Mama of Books
August 6th, 2012OMG I’m pregnant again! Having been pregnant before, I notice the symptoms immediately. You would think that at this age this wouldn’t happen to me. I admit that I haven’t taken any precautions because…well…I am of a certain age. Still, I feel a new life growing in me and I know that I will nurture it until it is born. Then there is the getting it raised.
My problem with being pregnant again is that I still have three toddlers at home. The twins M’TK Sewer Rat: End of an Empire and M’TK Sewer Rat: Birth of a Nation are driving me up the wall. They grew so big so fast. Now I am trying to separate them for part of the time, which isn’t easy. Still they need to develop separate identities and some level of independence. They will always be twins and I hope they will share friends. They are strong enough, but sometimes they lack the energy we expect of toddlers. I think with some good food and nurturing they will be ready for the excitement of the great big world soon enough, if I do not devote all my time and energy to a new baby.
Unlike the twins, who demand a great deal of energy and cause all sorts of trouble, sweet little Something About Maudy is complacent and happy to wait for my attention. She seems to be happy whatever I do. I confess I ignored Maudy for ten months while pregnant with the twins. She seemed to grow and blossom without much effort. However, she has not spent as much time in the editor’s office as the twins. I fear that if she did get a full examination I would find that she has suffered from the neglect. I still find her occasionally lisping into passive voice. I do spend time in speech therapy with her. I suppose Maudy is like any other child with twins for younger siblings. She has learned to survive with very little nurturing.
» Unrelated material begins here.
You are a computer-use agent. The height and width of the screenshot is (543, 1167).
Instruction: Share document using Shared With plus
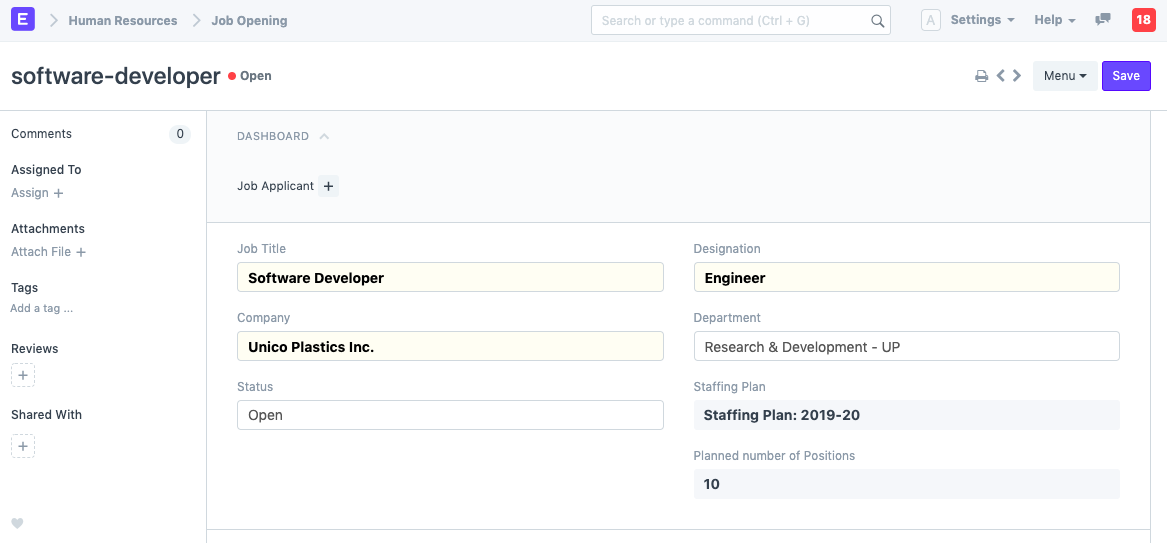(x=23, y=446)
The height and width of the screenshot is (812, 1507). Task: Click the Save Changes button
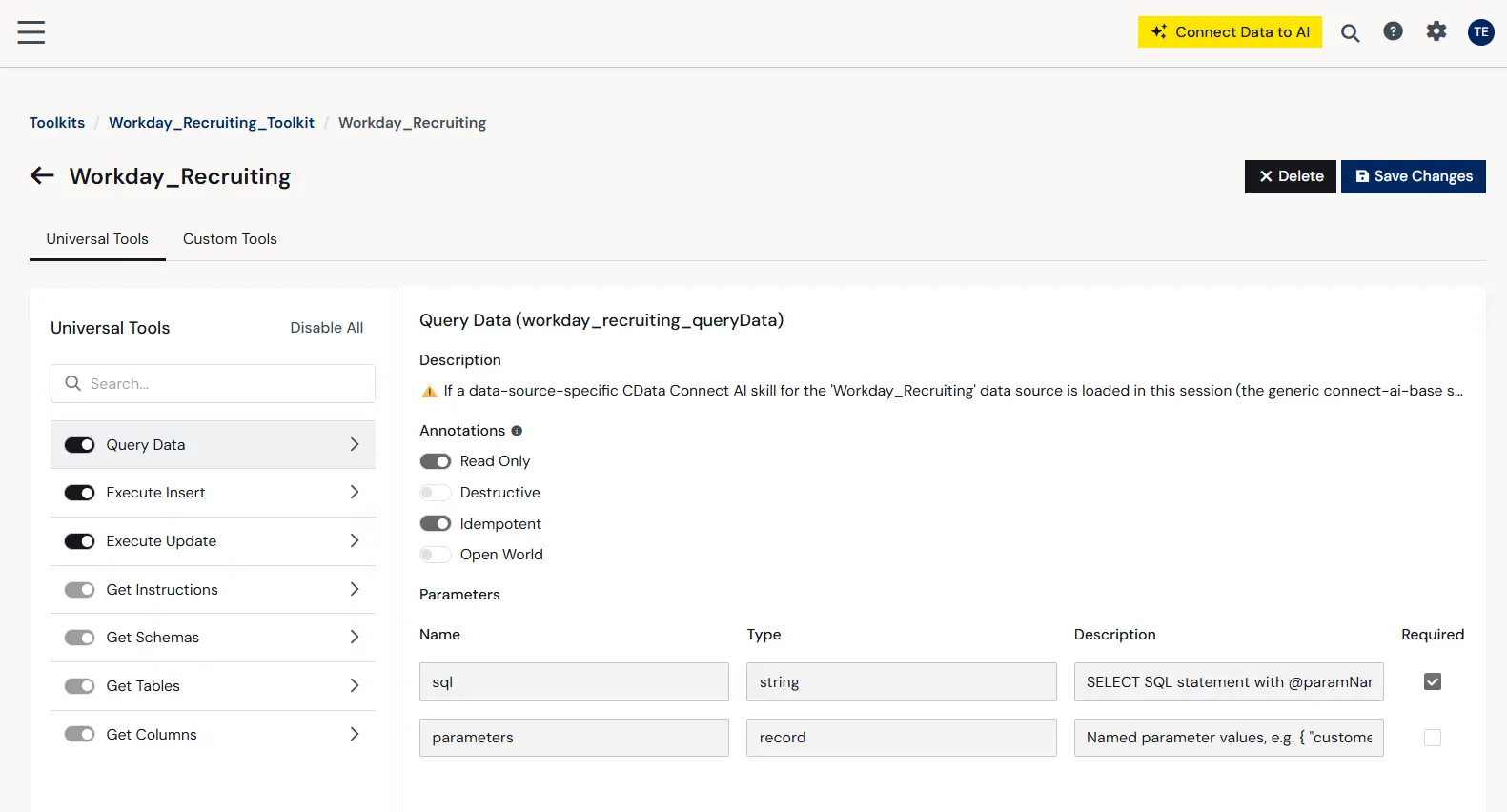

Of course, Lies That Bind still requires hours of my attention. As parents we think that getting our children off to school will give us hours of free time, which just isn’t what happens. We have parent/teacher meetings and piano lessons and soccer games. Lies is no different than any other active child. She does reasonably well in school. She seems to play well with others and remains in the top five to ten percent in her class. I am excited about her adventures in Africa. I would like her math scores to be a little higher, but they are good enough. I spend hours on the internet helping Lies make new friends and checking up on her activities to be certain she is getting the experiences to be the best she can be.
Last week, an exploitive pervert accosted Lies That Bind on the playground. At least I strongly suspect that was an exploitive pervert. Another parent alerted me to the presence of an unauthorized person on the playground. I alerted as many parents as I could. One of the fathers started a serious investigation. By the end of the week the father reported to the rest of us that the pervert seemed to have disappeared leaving a forwarding address of 404 Error Street.
So you see, I still have to devote hours and hours of energy to Lies That Bind while the twins run me ragged and I really do need to get dear Maudy ready for the great big world. I just don’t see how I have the time and energy to devote to another pregnancy. However, the symptoms are real. In the back of my mind I have visions of a forest fire and the desolation it leaves behind. I know poor Jeannie is not strong enough to lose everything she owns so soon after losing the love of her life. I worry that facing all this loss and dealing with a corrupt building department at the county level will send her into weeping, screaming hysterics. Will she find someone to help her?